In 2005, I surmised that Pek’s image was a salted paper print, but I didn’t have proof. At the time, he didn’t have a scan and lived too far away for me to see the original. This week, however, he sent me this lovely scan. It clearly shows the thin paper image and the heavier paper backing.
(By the way, I’ve made several attempts to even up the contrast without any luck. The surface of the paper is shiny and reflects the light from the scanner.)
Pek also sent me proof that I’d identified the photo correctly: results from tests on the image. Using an electron microscope, a scientist had captured an X-ray spectrum of a fragment of the image that clearly indicated it’s a salted paper print.

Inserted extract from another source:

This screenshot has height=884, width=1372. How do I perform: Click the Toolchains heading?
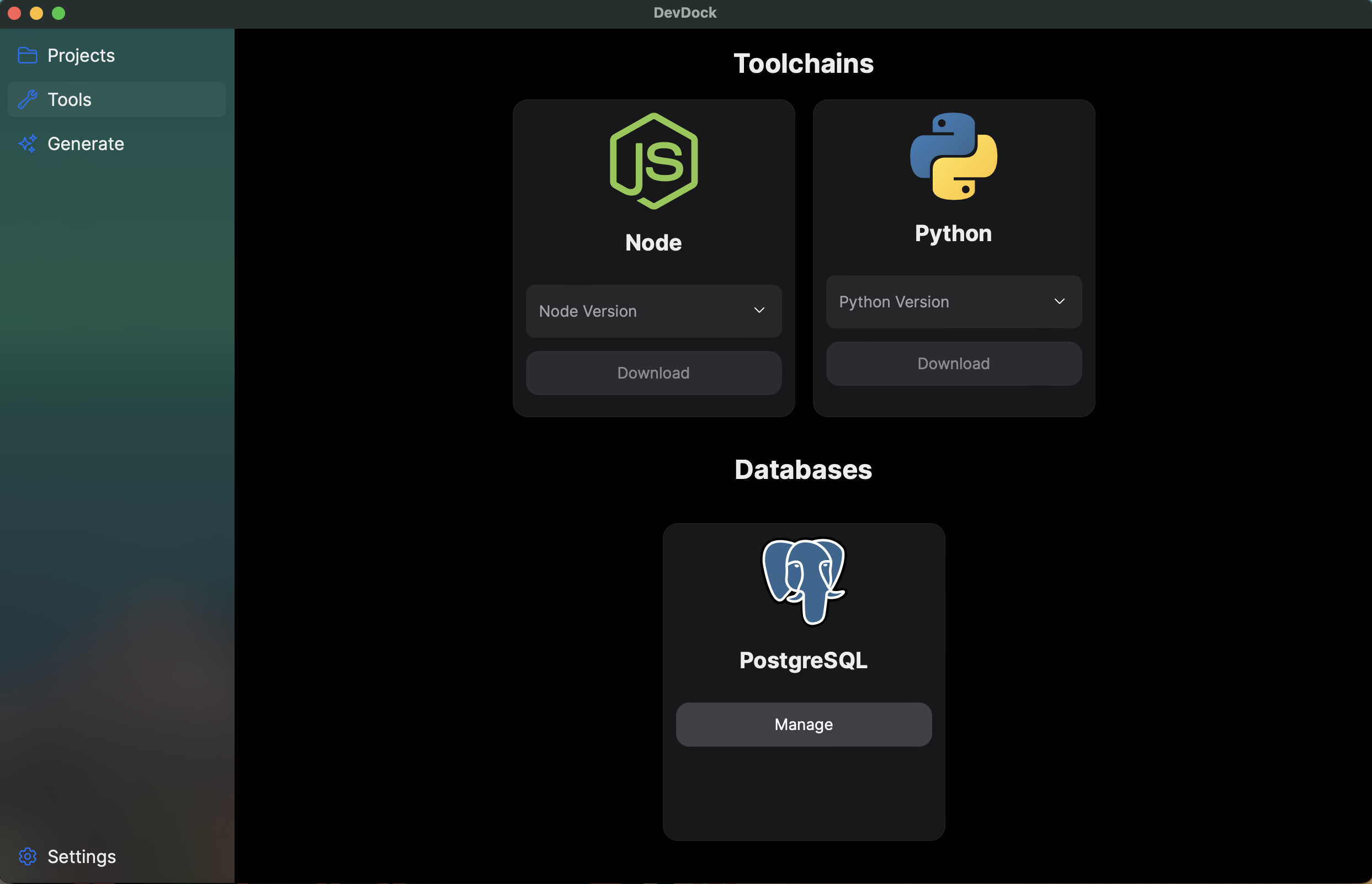(x=803, y=63)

The testing showed that the paper contained not only sodium and magnesium, but also traces of bromine—which the scientist says was an experimental additive at the time. His report concluded that, although there’s no way to confirm the picture’s date from this testing, the results are consistent with 1848.

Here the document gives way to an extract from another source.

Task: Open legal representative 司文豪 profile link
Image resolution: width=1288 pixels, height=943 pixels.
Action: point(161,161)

That’s the year on the image. Pek continues to look for evidence that this is Judith Simpson, a woman who appears in Quebec records. If the name and age are correct, Simpson was born about 1774.
Salted paper prints date from 1840 to circa 1860—the same era as silver-plate daguerreotypes. Interestingly, the pricier daguerreotype images were more popular than paper prints in the 1840s and 1850s, at least in America.
The most charming part of this portrait is Simpson’s attire. Her clothing reflects fashions of the 1830s, not the late 1840s when she sat for this picture. It’s clear proof that not everyone dressed in the latest fashion for their portraits—so it’s important to consider all the clues in an image.